Is your bark worse than your bite?

Is your bark worse than your bite?

That is not to say you do not have a right or a need to be angry, you simply have to decide how much power you are going to give it. Really, that’s all our emotions are trying to do. Win our favour in a bizarre power struggle that we referee day in and day out; why? Because we as human beings have this intensely innate need to feel. And, we require this on a level different than that of the physical plain. Our emotions tap in to our inner being and that is why we must cautiously entertain this wrestling match between them.
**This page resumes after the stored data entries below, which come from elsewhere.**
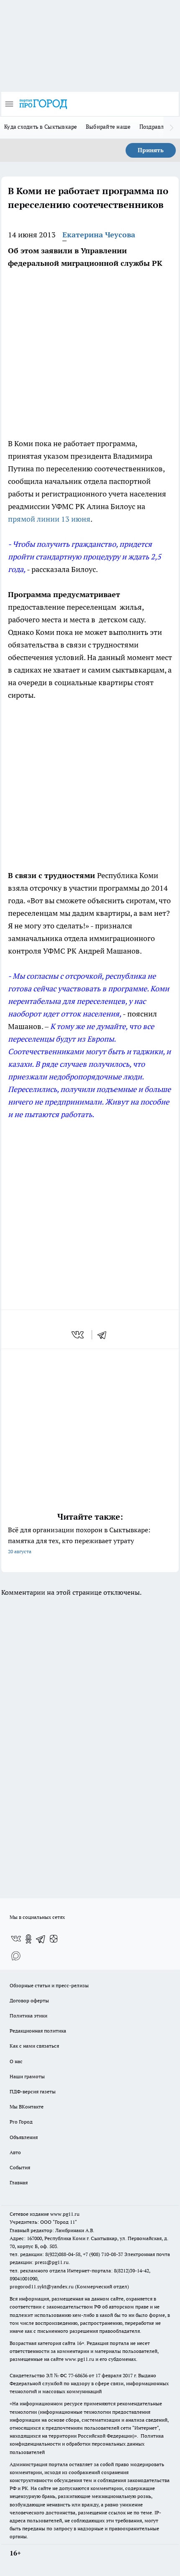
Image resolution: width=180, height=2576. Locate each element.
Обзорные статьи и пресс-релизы (49, 1985)
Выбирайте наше (108, 126)
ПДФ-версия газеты (33, 2091)
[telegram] (104, 1335)
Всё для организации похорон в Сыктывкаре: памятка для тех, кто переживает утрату (79, 1540)
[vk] (78, 1335)
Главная (19, 2182)
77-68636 (77, 2375)
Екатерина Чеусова (98, 234)
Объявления (24, 2137)
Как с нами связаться (34, 2046)
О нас (16, 2061)
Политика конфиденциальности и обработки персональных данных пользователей (87, 2444)
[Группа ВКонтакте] (16, 1939)
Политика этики (28, 2015)
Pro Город (21, 2122)
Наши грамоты (27, 2076)
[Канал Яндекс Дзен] (53, 1939)
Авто (15, 2152)
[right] (171, 127)
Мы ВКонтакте (27, 2106)
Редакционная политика (38, 2031)
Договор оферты (29, 2000)
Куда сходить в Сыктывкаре (40, 126)
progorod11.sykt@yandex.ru (42, 2286)
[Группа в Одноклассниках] (28, 1939)
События (20, 2167)
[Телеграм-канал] (41, 1939)
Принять (151, 150)
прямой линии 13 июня (49, 519)
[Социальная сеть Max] (16, 1955)
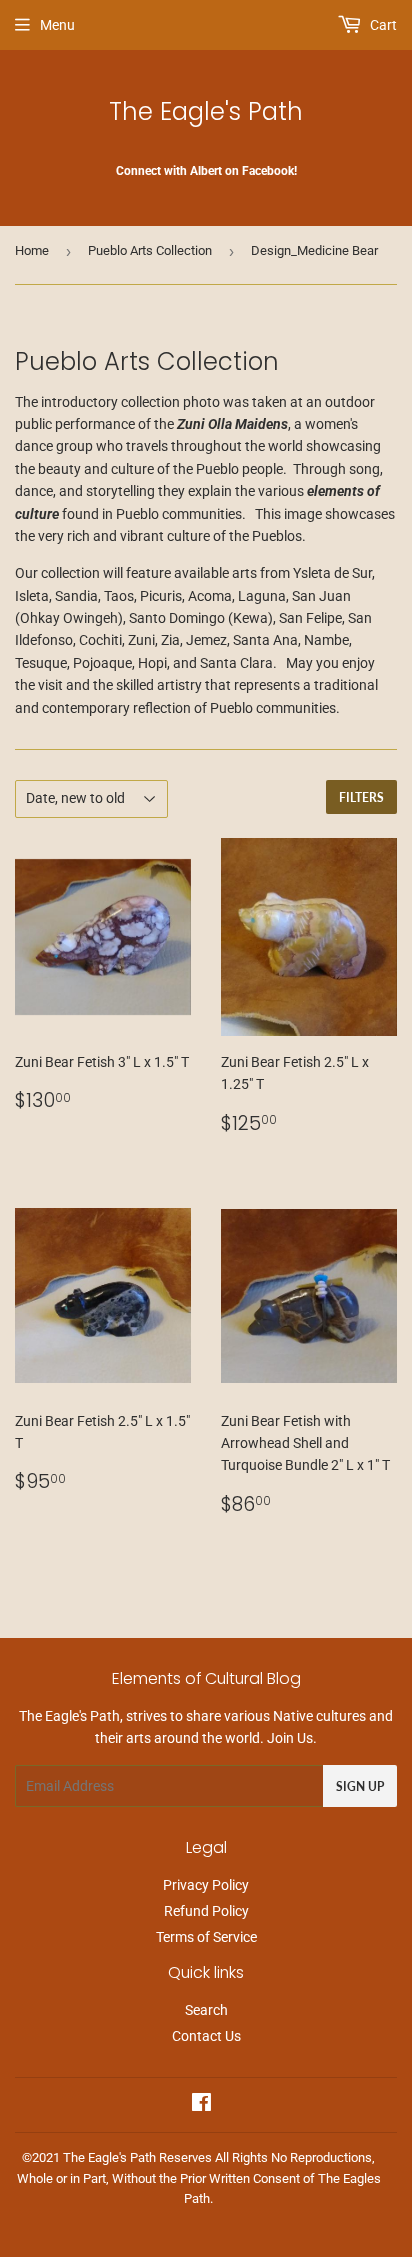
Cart (382, 25)
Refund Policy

We absolutely need this vast expanse that is our emotional plain. No emotion is any less important than another; they are simply different and require a different kind of nurturing. Anger sometimes runs rampant here, across the plain, fitting in to any old spot it can find. It slips in when frustration has run its course, when hurt runs too deep, when we feel like we have done wrong or had wrong done to us, and when there are too many emotions present at once, too many to sift through, anger will surface and preside over all. This is where the danger lies. If we are not careful, anger will consume the emotional soup we have made until there is nothing but an empty pot. And then? Then it will trick you into thinking you need that pot full and that it can be filled with any old thing, like anger.

Anger is often misplaced because of this. We employ it where it has no business even being. Like all emotions, anger grows, and grows wildly if left unattended becoming invasive and deadly to all that surrounds it. Anger threatens to wipe out all other emotions. Anger can even seemingly erase the past; good deeds and memories long forgotten are replaced with anger, mistrust and even hatred. It disables you preventing you from seeing things clearly. It robs you of the ability to forgive because it stops you from seeing the need to broach that which you may not want to but need to. That kind of ignorance will eventually penetrate your own growth, stunting you.

Sometimes our anger is born out of something we have done. Something we cannot forgive ourselves for. Sometimes we stay angry because we do not think we will be able to find the forgiveness we seek – whether that is from ourselves or others.